* BEGIN Entries supplied *
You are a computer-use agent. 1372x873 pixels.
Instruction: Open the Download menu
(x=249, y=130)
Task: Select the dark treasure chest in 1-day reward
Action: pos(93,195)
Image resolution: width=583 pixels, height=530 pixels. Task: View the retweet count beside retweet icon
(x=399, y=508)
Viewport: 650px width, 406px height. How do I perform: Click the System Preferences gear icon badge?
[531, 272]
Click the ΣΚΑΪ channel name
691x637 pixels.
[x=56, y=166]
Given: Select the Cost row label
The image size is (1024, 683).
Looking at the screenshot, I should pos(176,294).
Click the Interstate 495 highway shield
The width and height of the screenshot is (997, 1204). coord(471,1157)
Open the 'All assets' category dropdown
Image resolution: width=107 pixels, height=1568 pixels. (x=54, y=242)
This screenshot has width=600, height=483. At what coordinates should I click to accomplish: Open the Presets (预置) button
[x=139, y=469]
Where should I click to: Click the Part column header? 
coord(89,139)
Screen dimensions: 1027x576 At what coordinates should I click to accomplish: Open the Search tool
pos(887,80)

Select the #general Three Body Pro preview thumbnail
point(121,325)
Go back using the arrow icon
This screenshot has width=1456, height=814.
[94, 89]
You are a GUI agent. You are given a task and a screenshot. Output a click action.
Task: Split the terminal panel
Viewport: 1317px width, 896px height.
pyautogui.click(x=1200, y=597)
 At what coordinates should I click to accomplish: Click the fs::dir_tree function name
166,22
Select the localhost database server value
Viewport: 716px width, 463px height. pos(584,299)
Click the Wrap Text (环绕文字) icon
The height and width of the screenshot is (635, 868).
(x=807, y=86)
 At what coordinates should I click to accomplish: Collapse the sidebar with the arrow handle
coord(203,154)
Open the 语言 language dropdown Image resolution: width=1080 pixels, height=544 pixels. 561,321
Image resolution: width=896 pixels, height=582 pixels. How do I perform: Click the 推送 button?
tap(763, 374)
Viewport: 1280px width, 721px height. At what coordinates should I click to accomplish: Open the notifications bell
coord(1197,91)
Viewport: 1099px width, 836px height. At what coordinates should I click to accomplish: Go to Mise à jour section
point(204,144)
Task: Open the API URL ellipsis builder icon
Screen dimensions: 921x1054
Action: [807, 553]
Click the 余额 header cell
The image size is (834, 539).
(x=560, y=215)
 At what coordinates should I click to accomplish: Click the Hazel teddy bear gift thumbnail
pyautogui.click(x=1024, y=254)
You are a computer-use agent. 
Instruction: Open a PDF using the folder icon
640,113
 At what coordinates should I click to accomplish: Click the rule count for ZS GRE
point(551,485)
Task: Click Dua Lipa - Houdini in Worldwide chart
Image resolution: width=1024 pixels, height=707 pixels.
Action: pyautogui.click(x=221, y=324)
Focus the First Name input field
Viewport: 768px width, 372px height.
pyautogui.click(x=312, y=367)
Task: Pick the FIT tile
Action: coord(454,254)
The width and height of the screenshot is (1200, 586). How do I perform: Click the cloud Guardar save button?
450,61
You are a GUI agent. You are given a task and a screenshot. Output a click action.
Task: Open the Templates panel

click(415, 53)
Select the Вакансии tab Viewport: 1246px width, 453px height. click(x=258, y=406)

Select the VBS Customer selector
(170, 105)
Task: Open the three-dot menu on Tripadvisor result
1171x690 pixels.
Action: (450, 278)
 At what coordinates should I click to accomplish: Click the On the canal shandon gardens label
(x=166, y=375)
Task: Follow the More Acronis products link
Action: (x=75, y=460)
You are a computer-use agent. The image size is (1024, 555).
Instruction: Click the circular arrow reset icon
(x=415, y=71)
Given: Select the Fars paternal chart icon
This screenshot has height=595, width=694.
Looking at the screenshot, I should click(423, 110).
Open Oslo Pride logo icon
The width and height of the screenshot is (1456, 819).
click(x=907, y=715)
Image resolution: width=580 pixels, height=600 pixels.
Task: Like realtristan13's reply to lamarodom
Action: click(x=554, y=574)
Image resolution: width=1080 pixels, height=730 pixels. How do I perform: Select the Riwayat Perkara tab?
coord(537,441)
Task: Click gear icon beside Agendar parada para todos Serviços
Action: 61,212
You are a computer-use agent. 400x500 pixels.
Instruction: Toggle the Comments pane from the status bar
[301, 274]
* END Entries supplied *
> [Problem statement]
Begin at the start of the records and stop after the line that contains "coord(89,139)". Write those lines out again, switching "highway shield" to "road sign" and leaving everything else unchanged.

> [Written answer]
You are a computer-use agent. 1372x873 pixels.
Instruction: Open the Download menu
(x=249, y=130)
Task: Select the dark treasure chest in 1-day reward
Action: pos(93,195)
Image resolution: width=583 pixels, height=530 pixels. Task: View the retweet count beside retweet icon
(x=399, y=508)
Viewport: 650px width, 406px height. How do I perform: Click the System Preferences gear icon badge?
[531, 272]
Click the ΣΚΑΪ channel name
691x637 pixels.
[x=56, y=166]
Given: Select the Cost row label
The image size is (1024, 683).
Looking at the screenshot, I should pos(176,294).
Click the Interstate 495 road sign
The width and height of the screenshot is (997, 1204). coord(471,1157)
Open the 'All assets' category dropdown
Image resolution: width=107 pixels, height=1568 pixels. (x=54, y=242)
This screenshot has width=600, height=483. At what coordinates should I click to accomplish: Open the Presets (预置) button
[x=139, y=469]
Where should I click to: Click the Part column header? 
coord(89,139)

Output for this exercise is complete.